The Mint 400 started in 1968 at the old Fremont Street casino of the same name. Billed as “The Great American Desert Race,” it ran for 20 years.

You need only to hear Don Wall describe The Mint 400 to know that his vision for the race he’ll revive in late March after a 20-year absence is the stuff of which Las Vegas legends are made.

“This is going to be the roughest, nose-picking, rock ’n’ roll you can imagine,” said Wall, president of Southern Nevada Off-Road Enthusiasts. “It’s going to be sick (which means good). It’s been a major ordeal handling the logistics to monitor 300-plus hotrods running crazy and amok. But it’s worth it.”

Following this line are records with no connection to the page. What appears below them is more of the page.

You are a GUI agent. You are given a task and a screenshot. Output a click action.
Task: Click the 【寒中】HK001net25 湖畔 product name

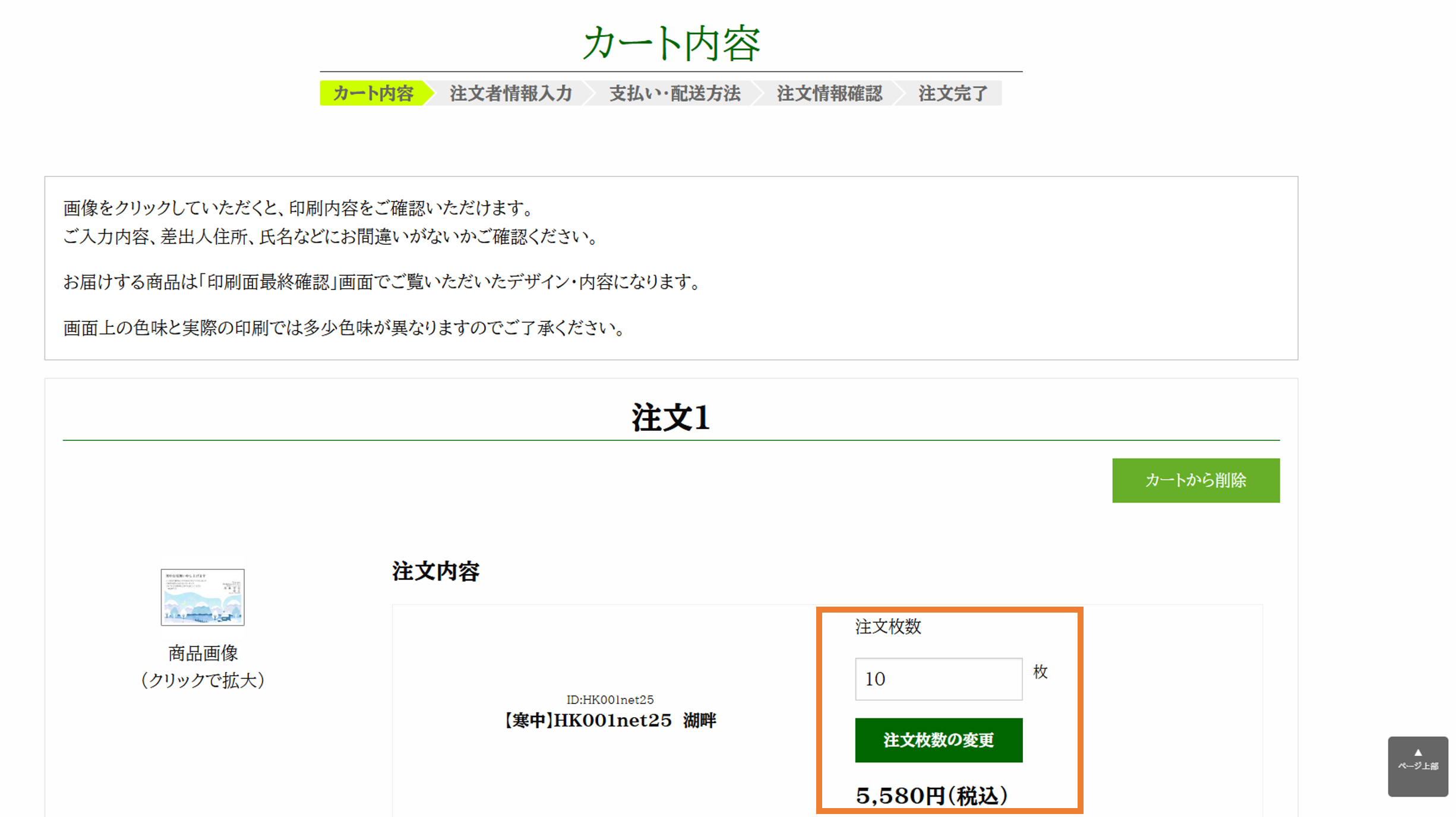click(x=610, y=721)
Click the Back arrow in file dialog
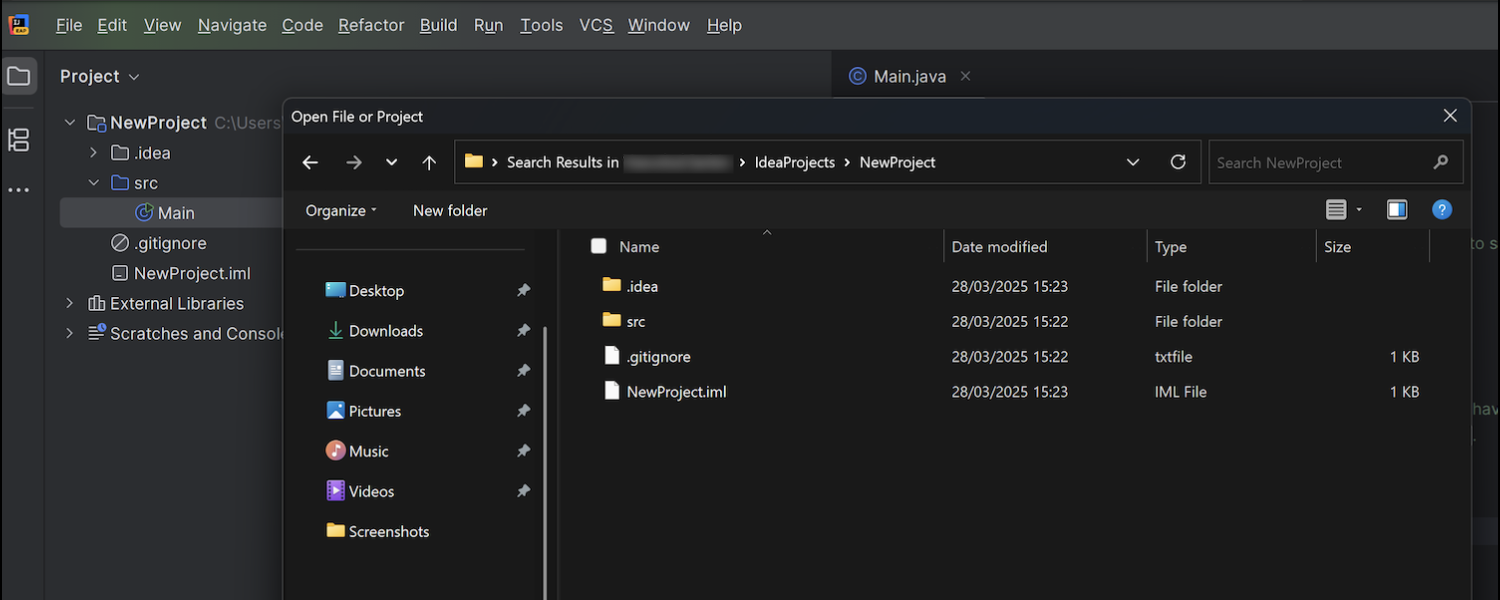Viewport: 1500px width, 600px height. pyautogui.click(x=310, y=163)
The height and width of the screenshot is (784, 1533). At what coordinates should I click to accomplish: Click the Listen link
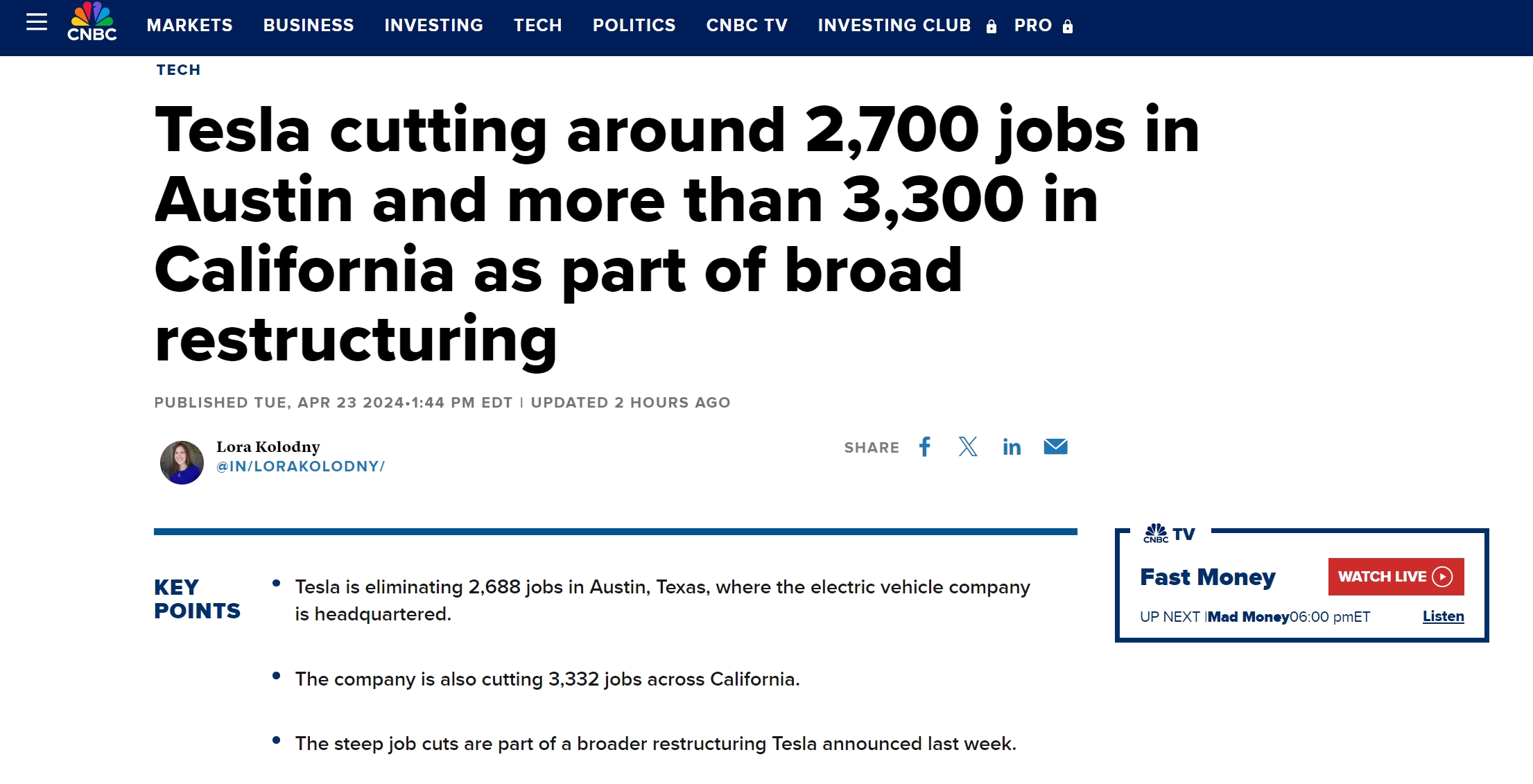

The brainchild of a marketing genius, Norm Johnson, The Mint 400 started in 1968 at the old Fremont Street casino that bore the name of the race. Billed as “The Great American Desert Race,” it ran for 20 years. Now, 20 years after it ended, it will be back. The race, on a federally sanctioned 100-mile course that must be traversed four times over 18 hours, will take place March 29 outside Jean.

Mayor Oscar Goodman mentioned the race at his news conference Thursday, encouraging people to take a look at the trucks and hotrods that will go through formal technical inspections from about noon to 6 p.m. on March 27-28 at Fremont and Eighth streets.

Wall is a 43-year-old native Las Vegan who remembers his parents taking him to Mint 400 races when he was a kid. It was a tangible connection to something purely Vegas, something Wall hasn’t seen or felt or witnessed since.

His sense of what the race can do for Las Vegas is similar to the sentiments expressed by Goodman when he talks about the need for a major league sports team in Las Vegas as a way to rally people around something that is theirs.

“We are a fickle town and I, we, need to create some backbone, some foundations,” Wall said. “I want something to show people, to let them know that we’re not just some fly-by-night, in-one-day-and-out-tomorrow city.”

As for the race itself, Wall, who has been an off-roader for two decades, said many will seek but few will reach the finish line. “I’d say 80 percent won’t make it,” he said.

The race will begin about 6:30 a.m.at the gun range outside of Jean. For more information, go to www.themint400.com.

•••

The Las Vegas City Council this week will consider buying 20.8 acres of land next to the city’s sewage plant for $8.3 million, or about $400,000 an acre.

Shaped like a wedge of cheese, the land is north of the plant along Vegas Valley Drive.

The wedge is on the opposite side of the plant from the Royal Links Golf Club, a 120-acre tract that created enormous headaches for the city two years ago amid a controversial proposal to convert it to a housing development.

Contrary to that deal, this one seems to be of the basic garden variety. A spokeswoman for the city’s Public Works Department said the land will be used for expansion of the city’s water pollution control facility. The city also will explore using the land for a solar power facility.

•••

To conform with state laws, a proposed new ordinance would add a restriction to concealed weapons permits.

A 1983 ordinance simply states that someone needs a permit to carry a concealed weapon. The proposed modification would require the permit-seeker to have been a resident of the city for at least 60 days.

After the proposal is read into the record Wednesday, the council will refer it to a committee for a future public hearing.